For now the ecosystem being created by these tools just looks a lot like blogging but with paywalls, tailored to those who want to disintermediate the platforms by owning their own brand, and who want to bypass legacy media institutions by being paid directly by their fans. The communication is still largely one-way. But this misses the larger potential.

What these new tools offer is actually friction.

Whether monetary or reputational (as in the form of invite systems), these small tokens of commitment create just enough friction to get the kind of fragmentation that lets niches flourish instead of getting smoothed out at platform scale. It makes the edges of the network bumpy to traverse. And that gives ecological niches the room they need to grow or evolve without being globally sterilized.

Through these mechanisms the contributors / subscribers / fans, now connected directly to each creator, represent a directly addressable community bound by taste on the one hand and commitment on the other.
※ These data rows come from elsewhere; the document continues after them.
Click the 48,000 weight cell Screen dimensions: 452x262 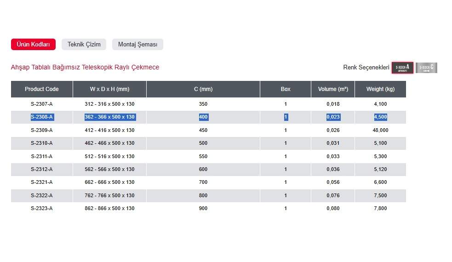(x=380, y=131)
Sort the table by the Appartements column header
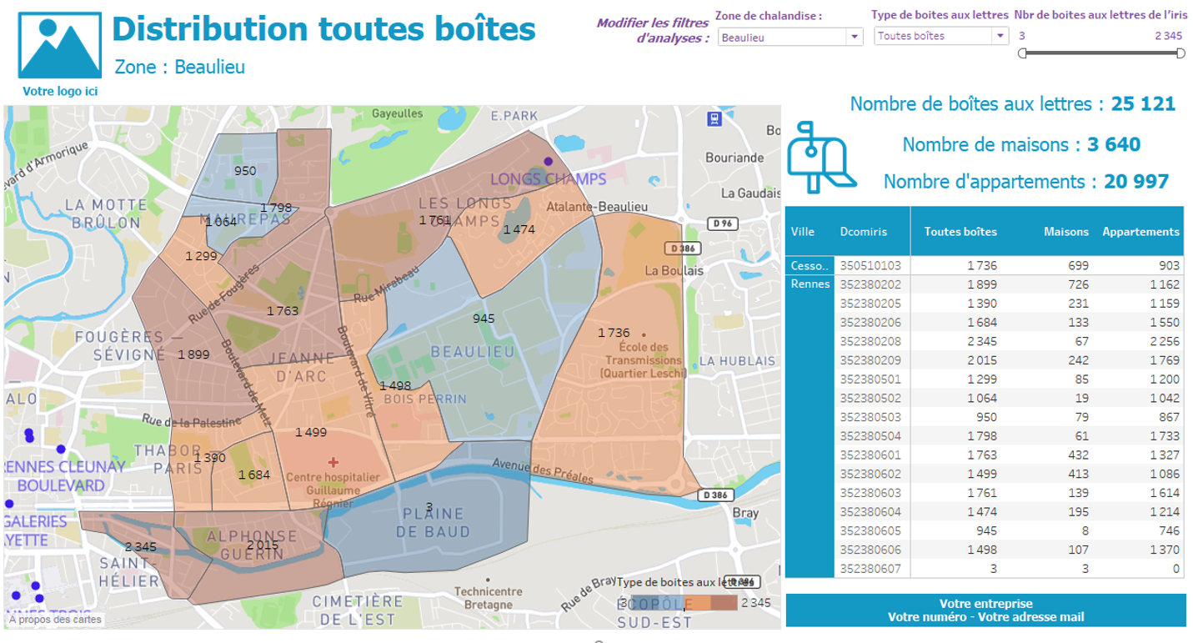The image size is (1193, 643). point(1140,231)
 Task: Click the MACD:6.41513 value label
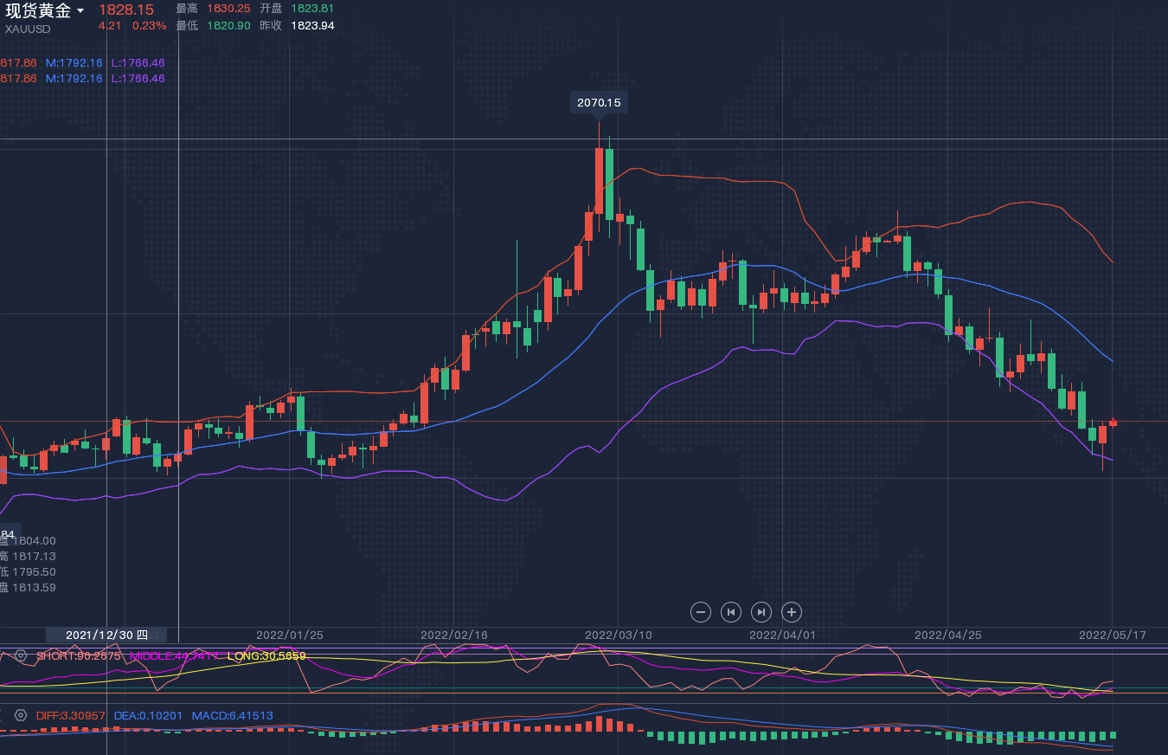click(x=232, y=716)
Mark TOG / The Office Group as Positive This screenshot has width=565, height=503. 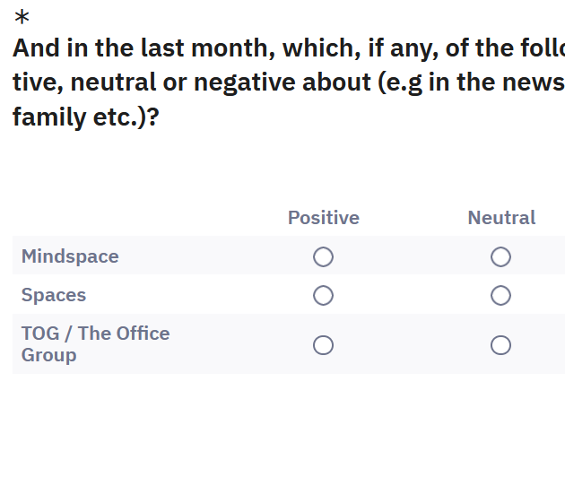coord(323,345)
Indeed we have seen similar communities and their diaspora emerge with real-world identities from their on-line roots. The first signs of this are already in play, as more discussion moves to the private spaces of group chats, secret groups, and invite-only discussion communities.

With the right tools some of these communities will inevitably grow large, others will stay small deliberately. Some will often create and discuss openly in public, others only rarely. Each one free to set its own norms and identity, and to decide what success looks like. Some may federate and cross-pollinate, while others will represent deep and vertical identity. But they’ll be interesting, they will create a sense of belonging and identity, and they’ll be weird.

The platforms still have a role to play. Rather than being hosts and propagators of creativity directly, their function will shift to one of surfacing and discovery. On a vibrant, fragmented, culturally active web, there will be no shortage of things to try, communities to observe or join, people to be excited by. The communities are our families, private clubs, monasteries and brotherhoods, while the platforms will be the town square we congregate in.

This is a symbiotic relationship; the communities are what people will come to the platforms for, the platforms will have the wide distribution through which even the most esoteric community can find new members - necessary for keeping them alive and thriving.

I don’t believe it’s possible to return to the early web, and it would be foolish to deny the human drives and desires that created the explosive growth and enormous scale of the platforms in the first place. But something new is on the horizon.

A new kind of symbiosis, between the vast scale of the platforms and the human interaction of the communities is now being built. The weird will inherit the web.